A vexing problem solved is the changes in gas chemical composition and the resulting changes in thermal conductivity between the active and reference channels. By sharing the same container along the tube, the only gaseous conductivity differences would stem from diffusion effects. Imagine one end of the system generating gas phase chemical changes. I think these concentration differences would rapidly vanish as high temperature thermal diffusion drives both sides of the system to near equilibrium.
Are there any other differences between thermal conductivity in the active and reference channels? Obviously the active channel is filled with highly thermally conductive metal powder while the reference side is filled with low conductivity gaseous hydrogen related moieties. For purposes of simplifying the modeling the thermal system, let us assume the center of the reactor core is the origin of heat transport. Which half of of differential system is going to have the most thermal conductivity to the outside world? I will guess that the powdered metal side of the reactor will have the most thermal conductivity and hence the outside temperature will be highest on the metal filled side. This positive temperature increase will be caused by differences in the thermal conductivity pathways (one side is powdered/sintered metal verses the hydrogen/allotrope gaseous transfer medium).
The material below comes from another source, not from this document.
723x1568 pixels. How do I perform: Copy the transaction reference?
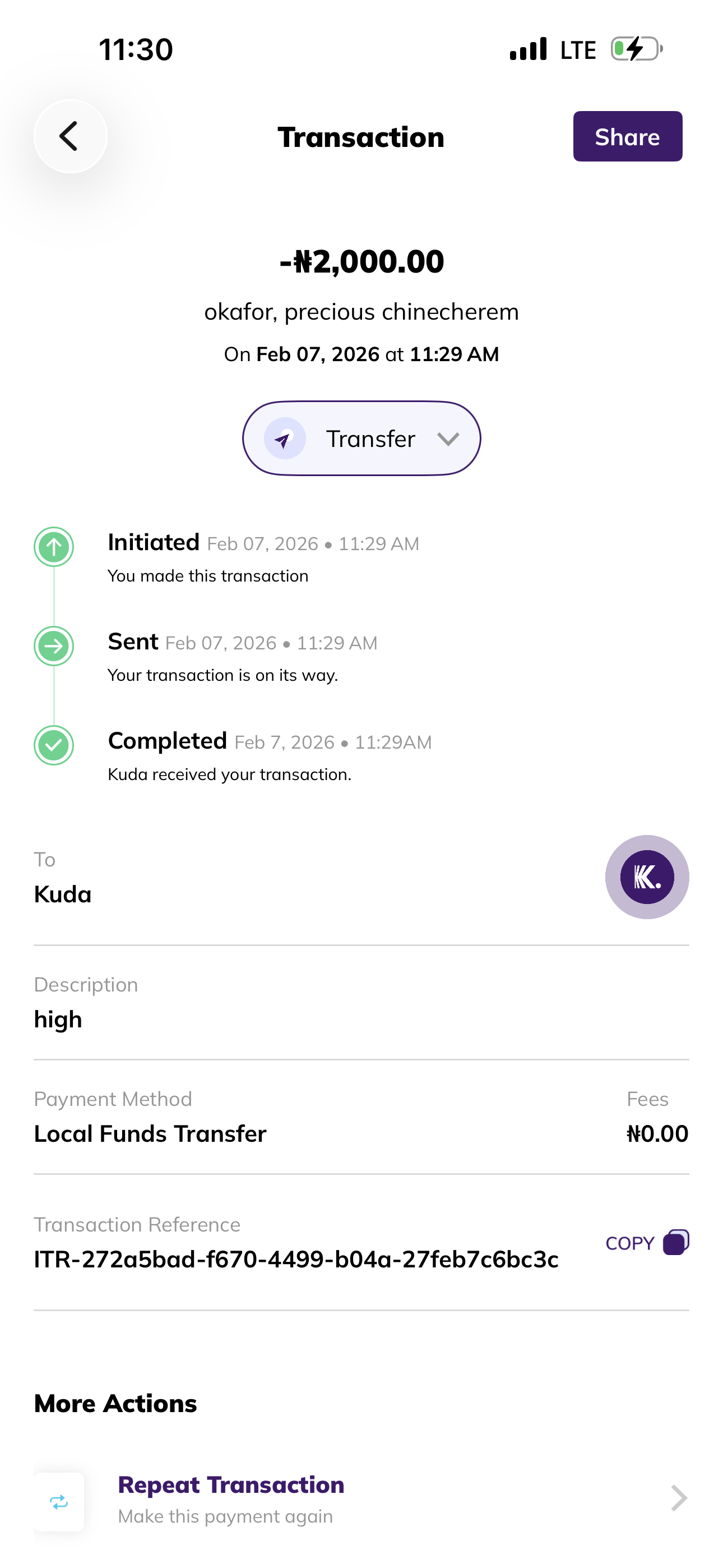[x=631, y=1243]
Without hard conductivity numbers for the various substances but working under intuition, I would assume the metal is a better conductor of heat than almost all gases. Therefore the outer surface temperature should naturally be higher in the "active" zone (without LENR) and the claims for excess heat should be very cautiously considered.

jdk 03jun2015 22:25 central daylight time

Hi jdk

the GS4 calibration alleviated these fears.

In the end - only statistically significant elemental and/or isotopic shifts provide hard evidence where some sort of flow calorimetry is not used.